The large number of funds raised in the 2011 through 2013 timeframe are in prime investment mode in the U.S. Traditional mezzanine lenders are finding that while middle market M&A is booming, there is less a role for them to fill the funding gap with aggressive banks and large equity contributions from private equity investors. The emergence of business development public debt vehicles is also making life difficult for middle market mezzanine lenders. Many are adopting direct lending approach to deal origination. While capital raising for large funds appear to be tapering off according to Preqin, with only 16 mezzanine funds have held a final close so far in 2014. Large asset management companies seem to have discovered the asymmetry in pricing in the middle market for mezzanine loans.

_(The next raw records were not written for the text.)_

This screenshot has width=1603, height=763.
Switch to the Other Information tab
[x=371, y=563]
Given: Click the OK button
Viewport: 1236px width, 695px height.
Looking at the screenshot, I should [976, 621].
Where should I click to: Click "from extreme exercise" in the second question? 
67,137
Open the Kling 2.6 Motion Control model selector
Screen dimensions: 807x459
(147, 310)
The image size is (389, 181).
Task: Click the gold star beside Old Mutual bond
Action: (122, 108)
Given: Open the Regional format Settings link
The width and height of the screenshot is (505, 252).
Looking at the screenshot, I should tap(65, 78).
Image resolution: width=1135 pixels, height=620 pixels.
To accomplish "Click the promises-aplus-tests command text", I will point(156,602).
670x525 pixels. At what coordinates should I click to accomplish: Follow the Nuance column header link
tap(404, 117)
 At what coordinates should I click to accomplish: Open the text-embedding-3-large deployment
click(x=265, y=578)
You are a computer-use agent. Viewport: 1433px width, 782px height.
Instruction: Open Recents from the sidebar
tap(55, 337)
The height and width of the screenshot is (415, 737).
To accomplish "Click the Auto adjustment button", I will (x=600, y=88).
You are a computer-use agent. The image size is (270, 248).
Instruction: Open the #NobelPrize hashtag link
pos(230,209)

Some firms have added captive funds and others have increased their total asset allocation to the class due to the high risk adjusted returns.
Notwithstanding this, mezzanine debt rates throughout the remainder of 2014 are likely to continue to be favorable for borrowers. Pricing is very deal specific with the same transaction receiving a wide spread of pricing terms from straight interest deals to fully priced deals with interest, PIK interest and equity warrants.
As for the mezzanine market’s appetite for credit risk, the mezzanine market appears to taking its cue from the diminishing risk premia in financial assets, brought upon by many years of low interest rates. This backdrop creates more active liquidity in the lending markets and emboldens lenders to do more deals and take more risk. Multiples have crept up to over 4 times, yet sector selectivity is disciplined.